Sales Engineer Manager's Handbook
Publication Details
- ASIN:
- B087FFMMBW
Description
The revised edition presents the 3+1 rules of Systems Engineering Leadership, offering advice for those transitioning from sales engineers to managers, emphasizing the importance of personal and team development.
Customer Reviews
Most presales managers – and particularly newly-minted managers – have to learn the management part of the job the slow, hard way, bit by challenging bit, over time – with commensurate mistakes and lost opportunities. The Sales Engineer Manager’s Handbook is like having a personal mentor providing guidance, in minutes, that otherwise takes years. Presales managers start their management journeys in Stage 1 of the 4 stages of learning: Stage 1: Unconsciously incompetent – they don’t know what they don’t know. They don’t have experience in team time management, developing and growing a team, coaching, hiring (and firing), HR issues, budgeting, team scheduling, setting and tracking on team goals and KPI’s, saying “no” (in many cases), working with other department managers, and a host of other functions. The Sales Engineer Manager’s Handbook helps managers move from Stage 1 to Stage 2, and then rapidly to Stage 3: Stage 2: Consciously incompetent – they now know what they don’t know but aren’t sure what to do (or how to address). Stage 3: Consciously competent – they know what to do and how to do it. The Sales Engineer Manager’s Handbook is a manual that enables new managers (and existing presales managers) to rather dramatically compress the time needed to move through these three stages – and to reduce or avoid the mistakes and missteps that otherwise take place. Once you have consumed this Handbook and have implemented and practiced the ideas for a while, you’ll find yourself entering Stage 4… What’s Stage 4 for presales managers? Stage 4: Unconsciously competent – they know what to do and do it naturally, without having the think about it. Let the journey begin!

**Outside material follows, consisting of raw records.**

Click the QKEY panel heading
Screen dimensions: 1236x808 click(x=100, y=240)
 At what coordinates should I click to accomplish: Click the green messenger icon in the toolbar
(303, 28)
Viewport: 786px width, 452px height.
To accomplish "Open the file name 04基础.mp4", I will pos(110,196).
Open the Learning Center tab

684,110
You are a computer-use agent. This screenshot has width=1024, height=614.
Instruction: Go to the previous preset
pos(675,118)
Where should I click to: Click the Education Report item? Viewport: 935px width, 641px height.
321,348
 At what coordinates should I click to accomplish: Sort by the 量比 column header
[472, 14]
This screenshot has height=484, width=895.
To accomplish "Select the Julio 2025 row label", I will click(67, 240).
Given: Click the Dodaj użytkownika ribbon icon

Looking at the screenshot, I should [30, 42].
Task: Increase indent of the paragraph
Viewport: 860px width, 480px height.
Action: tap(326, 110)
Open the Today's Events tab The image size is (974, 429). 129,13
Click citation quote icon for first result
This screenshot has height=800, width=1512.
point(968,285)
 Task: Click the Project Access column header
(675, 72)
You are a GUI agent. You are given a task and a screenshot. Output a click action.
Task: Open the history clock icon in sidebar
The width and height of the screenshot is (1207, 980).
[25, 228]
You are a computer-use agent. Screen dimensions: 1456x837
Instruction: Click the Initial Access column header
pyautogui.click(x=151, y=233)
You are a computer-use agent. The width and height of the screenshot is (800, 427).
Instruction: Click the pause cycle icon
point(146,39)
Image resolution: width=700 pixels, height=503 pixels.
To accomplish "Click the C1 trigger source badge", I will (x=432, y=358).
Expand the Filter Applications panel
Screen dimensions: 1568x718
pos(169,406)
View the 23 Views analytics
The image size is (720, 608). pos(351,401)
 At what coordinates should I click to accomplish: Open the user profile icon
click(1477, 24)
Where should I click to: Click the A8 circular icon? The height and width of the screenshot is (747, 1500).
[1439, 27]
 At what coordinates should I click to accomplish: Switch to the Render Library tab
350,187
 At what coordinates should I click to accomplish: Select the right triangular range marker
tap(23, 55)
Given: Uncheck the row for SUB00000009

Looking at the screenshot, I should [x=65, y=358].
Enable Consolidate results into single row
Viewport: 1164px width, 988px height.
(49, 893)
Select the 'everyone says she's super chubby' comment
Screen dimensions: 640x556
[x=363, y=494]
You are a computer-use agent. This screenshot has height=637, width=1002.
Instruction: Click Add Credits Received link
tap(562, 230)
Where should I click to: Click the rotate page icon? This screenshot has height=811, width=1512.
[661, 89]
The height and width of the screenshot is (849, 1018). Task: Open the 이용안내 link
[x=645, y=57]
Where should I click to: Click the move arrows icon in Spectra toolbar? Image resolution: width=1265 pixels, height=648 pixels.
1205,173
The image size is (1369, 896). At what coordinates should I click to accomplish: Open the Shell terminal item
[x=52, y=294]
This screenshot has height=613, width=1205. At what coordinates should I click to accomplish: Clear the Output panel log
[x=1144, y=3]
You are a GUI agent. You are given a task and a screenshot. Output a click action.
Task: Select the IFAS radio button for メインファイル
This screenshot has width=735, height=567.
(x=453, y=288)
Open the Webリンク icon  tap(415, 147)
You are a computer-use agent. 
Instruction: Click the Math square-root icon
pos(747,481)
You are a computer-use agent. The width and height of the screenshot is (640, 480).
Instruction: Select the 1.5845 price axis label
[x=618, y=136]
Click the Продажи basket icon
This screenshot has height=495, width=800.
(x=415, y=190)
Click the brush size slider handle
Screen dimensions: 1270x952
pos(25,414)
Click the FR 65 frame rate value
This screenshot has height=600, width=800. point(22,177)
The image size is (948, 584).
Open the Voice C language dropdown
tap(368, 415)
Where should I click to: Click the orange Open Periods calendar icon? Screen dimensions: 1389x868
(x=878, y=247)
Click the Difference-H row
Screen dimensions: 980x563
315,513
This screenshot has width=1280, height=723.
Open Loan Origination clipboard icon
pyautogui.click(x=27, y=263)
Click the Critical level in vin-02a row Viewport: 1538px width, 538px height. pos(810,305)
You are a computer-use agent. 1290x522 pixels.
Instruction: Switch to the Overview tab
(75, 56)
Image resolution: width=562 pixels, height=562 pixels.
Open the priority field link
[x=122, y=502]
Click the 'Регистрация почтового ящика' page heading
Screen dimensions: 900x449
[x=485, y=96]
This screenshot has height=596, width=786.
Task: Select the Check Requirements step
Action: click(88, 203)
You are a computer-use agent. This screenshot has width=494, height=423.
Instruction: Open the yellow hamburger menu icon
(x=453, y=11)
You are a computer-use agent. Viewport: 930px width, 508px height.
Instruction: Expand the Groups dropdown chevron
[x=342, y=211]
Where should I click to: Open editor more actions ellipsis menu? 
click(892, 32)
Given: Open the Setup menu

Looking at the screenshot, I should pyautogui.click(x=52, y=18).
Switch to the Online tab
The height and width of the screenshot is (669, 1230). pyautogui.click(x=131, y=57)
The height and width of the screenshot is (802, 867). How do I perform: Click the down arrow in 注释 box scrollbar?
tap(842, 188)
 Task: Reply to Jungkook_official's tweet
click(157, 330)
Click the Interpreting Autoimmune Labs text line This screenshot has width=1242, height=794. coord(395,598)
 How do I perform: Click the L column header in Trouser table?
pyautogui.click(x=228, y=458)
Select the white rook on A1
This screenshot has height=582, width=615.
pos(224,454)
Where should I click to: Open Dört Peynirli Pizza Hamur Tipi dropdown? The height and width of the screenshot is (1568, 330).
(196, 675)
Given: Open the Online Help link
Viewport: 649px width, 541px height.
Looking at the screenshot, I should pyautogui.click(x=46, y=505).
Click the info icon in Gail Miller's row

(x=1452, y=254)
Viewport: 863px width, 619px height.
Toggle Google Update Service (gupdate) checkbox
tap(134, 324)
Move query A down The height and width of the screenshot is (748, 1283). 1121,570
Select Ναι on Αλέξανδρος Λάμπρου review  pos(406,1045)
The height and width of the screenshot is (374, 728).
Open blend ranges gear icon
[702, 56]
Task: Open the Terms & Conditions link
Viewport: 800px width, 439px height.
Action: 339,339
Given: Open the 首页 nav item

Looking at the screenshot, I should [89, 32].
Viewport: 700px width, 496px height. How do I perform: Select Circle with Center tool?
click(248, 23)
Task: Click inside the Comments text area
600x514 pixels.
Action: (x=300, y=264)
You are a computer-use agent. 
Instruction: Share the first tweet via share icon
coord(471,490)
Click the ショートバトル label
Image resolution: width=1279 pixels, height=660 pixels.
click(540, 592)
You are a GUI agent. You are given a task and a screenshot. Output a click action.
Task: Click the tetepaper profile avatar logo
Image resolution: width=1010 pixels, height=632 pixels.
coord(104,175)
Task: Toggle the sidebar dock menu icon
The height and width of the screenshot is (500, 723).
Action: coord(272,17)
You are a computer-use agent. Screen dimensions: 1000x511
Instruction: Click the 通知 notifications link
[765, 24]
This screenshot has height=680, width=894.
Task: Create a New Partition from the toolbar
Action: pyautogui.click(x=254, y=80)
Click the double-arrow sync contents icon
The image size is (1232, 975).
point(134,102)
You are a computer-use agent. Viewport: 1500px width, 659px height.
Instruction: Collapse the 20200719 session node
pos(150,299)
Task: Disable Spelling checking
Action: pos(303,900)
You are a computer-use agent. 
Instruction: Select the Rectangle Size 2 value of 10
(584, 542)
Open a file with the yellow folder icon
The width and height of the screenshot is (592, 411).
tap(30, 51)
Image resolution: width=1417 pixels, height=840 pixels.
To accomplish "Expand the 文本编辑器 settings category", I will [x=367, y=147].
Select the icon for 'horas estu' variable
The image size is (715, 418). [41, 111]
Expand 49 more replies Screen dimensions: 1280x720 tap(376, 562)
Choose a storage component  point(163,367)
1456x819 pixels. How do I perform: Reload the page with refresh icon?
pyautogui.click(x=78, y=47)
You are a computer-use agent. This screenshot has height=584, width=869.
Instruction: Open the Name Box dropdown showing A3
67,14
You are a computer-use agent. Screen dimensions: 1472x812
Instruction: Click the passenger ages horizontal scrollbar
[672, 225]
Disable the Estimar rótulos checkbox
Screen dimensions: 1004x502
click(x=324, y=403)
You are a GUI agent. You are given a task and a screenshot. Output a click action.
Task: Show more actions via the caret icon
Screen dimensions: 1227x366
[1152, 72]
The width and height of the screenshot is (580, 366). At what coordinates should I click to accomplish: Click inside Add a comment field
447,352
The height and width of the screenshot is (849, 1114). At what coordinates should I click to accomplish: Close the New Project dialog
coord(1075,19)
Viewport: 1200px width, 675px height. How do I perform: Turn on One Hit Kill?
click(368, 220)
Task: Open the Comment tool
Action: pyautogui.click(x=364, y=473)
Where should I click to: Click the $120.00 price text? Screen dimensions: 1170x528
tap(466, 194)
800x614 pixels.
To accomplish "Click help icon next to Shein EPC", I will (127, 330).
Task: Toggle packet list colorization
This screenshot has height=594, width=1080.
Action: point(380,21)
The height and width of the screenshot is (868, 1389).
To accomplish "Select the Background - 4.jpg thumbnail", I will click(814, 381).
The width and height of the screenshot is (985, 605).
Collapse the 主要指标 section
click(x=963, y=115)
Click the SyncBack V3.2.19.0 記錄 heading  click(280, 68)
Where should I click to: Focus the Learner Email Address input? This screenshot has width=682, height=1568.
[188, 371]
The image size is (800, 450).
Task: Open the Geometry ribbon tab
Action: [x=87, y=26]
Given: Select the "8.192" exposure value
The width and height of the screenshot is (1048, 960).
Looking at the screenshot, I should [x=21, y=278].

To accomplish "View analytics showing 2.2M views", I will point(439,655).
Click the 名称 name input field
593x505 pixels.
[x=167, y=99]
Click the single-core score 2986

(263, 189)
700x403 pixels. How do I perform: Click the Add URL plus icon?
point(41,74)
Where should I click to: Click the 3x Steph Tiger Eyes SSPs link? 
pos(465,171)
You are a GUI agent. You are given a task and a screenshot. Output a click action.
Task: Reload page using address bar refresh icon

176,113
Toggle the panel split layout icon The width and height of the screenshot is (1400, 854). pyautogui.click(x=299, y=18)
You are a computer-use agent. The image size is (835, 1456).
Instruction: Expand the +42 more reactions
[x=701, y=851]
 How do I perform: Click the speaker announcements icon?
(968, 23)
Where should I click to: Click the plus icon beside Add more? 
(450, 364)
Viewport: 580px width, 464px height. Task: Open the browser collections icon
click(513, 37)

I have been training sales engineers and sales engineering managers for years. This is a concise discussion of the unique challenges Sales engineering managers face. This should be in your toolkit.
I have been intimately familiar with the sales engineer profession for 25 years now. This book is a must read for all professionals regardless of seniority. There are some great frameworks, like MARS (Minimum Acceptable Results of Salescall) and BARS (Best Achievable Results of Salescall) that I felt were very constructive, informative and help with overall productivity. I have purchased a dozen copies of this book for friends in the profession and highly recommend this book.
For the tenured SE leaders, this book has a lot of great reminders of those best practices that you may have fallen away from and would benefit from returning to. For the future SE leader, this the user manual on how to build a great career as an SE Leader. It provides both insight and actions into the steps required to succeed or it might help you decide that the role isn't for you. Either way, time well spent.